I've got a cluster running 2.11 with 2 routers and 68  compute nodes.  It's the 
first time I've used a post-multi-rail version of Lustre.  

The problem I'm trying to troubleshoot is that my sample compute node (ulna66) 
seems to think the router I configured (ulna4) is down, and so an attempt to 
ping outside the cluster results in failure and "no route to XXX" on the 
console.  I can lctl ping the router from the compute node and vice-versa.   
Forwarding is enabled on the router node via modprobe argument.

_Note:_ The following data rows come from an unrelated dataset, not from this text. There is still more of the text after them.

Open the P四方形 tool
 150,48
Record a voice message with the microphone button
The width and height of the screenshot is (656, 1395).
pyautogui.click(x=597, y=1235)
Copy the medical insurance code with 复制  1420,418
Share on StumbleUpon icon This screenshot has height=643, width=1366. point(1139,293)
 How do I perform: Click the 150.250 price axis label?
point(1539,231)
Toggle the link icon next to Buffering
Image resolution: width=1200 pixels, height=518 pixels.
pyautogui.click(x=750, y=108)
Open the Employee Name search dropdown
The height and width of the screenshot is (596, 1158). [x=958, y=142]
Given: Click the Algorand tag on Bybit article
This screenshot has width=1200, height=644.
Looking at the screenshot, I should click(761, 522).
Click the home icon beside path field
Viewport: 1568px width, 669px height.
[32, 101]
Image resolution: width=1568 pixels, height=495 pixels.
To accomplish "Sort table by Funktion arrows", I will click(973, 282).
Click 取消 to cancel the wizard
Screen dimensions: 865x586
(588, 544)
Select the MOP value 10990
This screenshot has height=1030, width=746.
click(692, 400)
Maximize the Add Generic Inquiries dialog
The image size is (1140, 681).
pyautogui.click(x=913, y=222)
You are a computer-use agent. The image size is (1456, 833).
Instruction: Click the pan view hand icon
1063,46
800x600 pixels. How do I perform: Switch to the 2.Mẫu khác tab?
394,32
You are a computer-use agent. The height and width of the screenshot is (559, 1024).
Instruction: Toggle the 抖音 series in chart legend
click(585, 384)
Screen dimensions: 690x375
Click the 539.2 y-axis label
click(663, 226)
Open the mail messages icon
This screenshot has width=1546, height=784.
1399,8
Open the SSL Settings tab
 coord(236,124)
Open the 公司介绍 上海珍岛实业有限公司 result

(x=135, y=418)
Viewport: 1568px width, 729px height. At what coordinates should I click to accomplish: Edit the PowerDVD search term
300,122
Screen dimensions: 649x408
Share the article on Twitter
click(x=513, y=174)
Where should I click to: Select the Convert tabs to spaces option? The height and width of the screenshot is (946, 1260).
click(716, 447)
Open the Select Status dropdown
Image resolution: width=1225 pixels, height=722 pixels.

lnetctl route show reports that the route is down.  Where I'm stuck is figuring 
out what in userspace (e.g. lnetctl or lctl) can tell me why.

The compute node's lnet configuration is:

[root@ulna66:lustre-211]# cat /etc/lnet.conf
ip2nets:
  - net-spec: o2ib33
interfaces:
 0: hsi0
ip-range:
 0: 192.168.128.*
route:
- net: o2ib100
  gateway: 192.168.128.4@o2ib33

After I start lnet, systemctl reports success and the state is as follows:

[root@ulna66:lustre-211]# lnetctl net show
net:
- net type: lo
  local NI(s):
- nid: 0@lo
  status: up
- net type: o2ib33
  local NI(s):
- nid: 192.168.128.66@o2ib33
  status: up
  interfaces:
  0: hsi0

[root@ulna66:lustre-211]# lnetctl peer show --verbose
peer:
- primary nid: 192.168.128.4@o2ib33
  Multi-Rail: False
  peer ni:
- nid: 192.168.128.4@o2ib33
  state: up
  max_ni_tx_credits: 8
  available_tx_credits: 8
  min_tx_credits: 7
  tx_q_num_of_buf: 0
  available_rtr_credits: 8
  min_rtr_credits: 8
  refcount: 4
  statistics:
  send_count: 2
  recv_count: 2
  drop_count: 0

[root@ulna66:lustre-211]# lnetctl route show --verbose
route:
- net: o2ib100
  gateway: 192.168.128.4@o2ib33
  hop: -1
  priority: 0
  state: down

I can instrument the code, but I figure there must be someplace available to 
normal users to look, that I'm unaware of.

thanks,

Olaf P. Faaland
Livermore Computing
___
lustre-discuss mailing list
lustre-discuss@lists.lustre.org
http://lists.lustre.org/listinfo.cgi/lustre-discuss-lustre.org


Re: [lustre-discuss] Lustre 2.11 lnet troubleshooting

2018-04-17 Thread Faaland, Olaf P.
Update:

Joe pointed out "lnetctl set routing 1".  After invoking that on the router 
node, the compute node reports the route as up:

[root@ulna66:lustre-211]# lnetctl route show -v
route:
- net: o2ib100
  gateway: 192.168.128.4@o2ib33
  hop: -1
  priority: 0
  state: up

Does this replace the lnet module parameter "forwarding"?

Olaf P. Faaland
Livermore Computing



From: lustre-discuss  on behalf of 
Faaland, Olaf P. 
Sent: Tuesday, April 17, 2018 4:34:22 PM
To: lustre-discuss@lists.lustre.org
Subject: [lustre-discuss] Lustre 2.11 lnet troubleshooting

Hi,

I've got a cluster running 2.11 with 2 routers and 68  compute nodes.  It's the 
first time I've used a post-multi-rail version of Lustre.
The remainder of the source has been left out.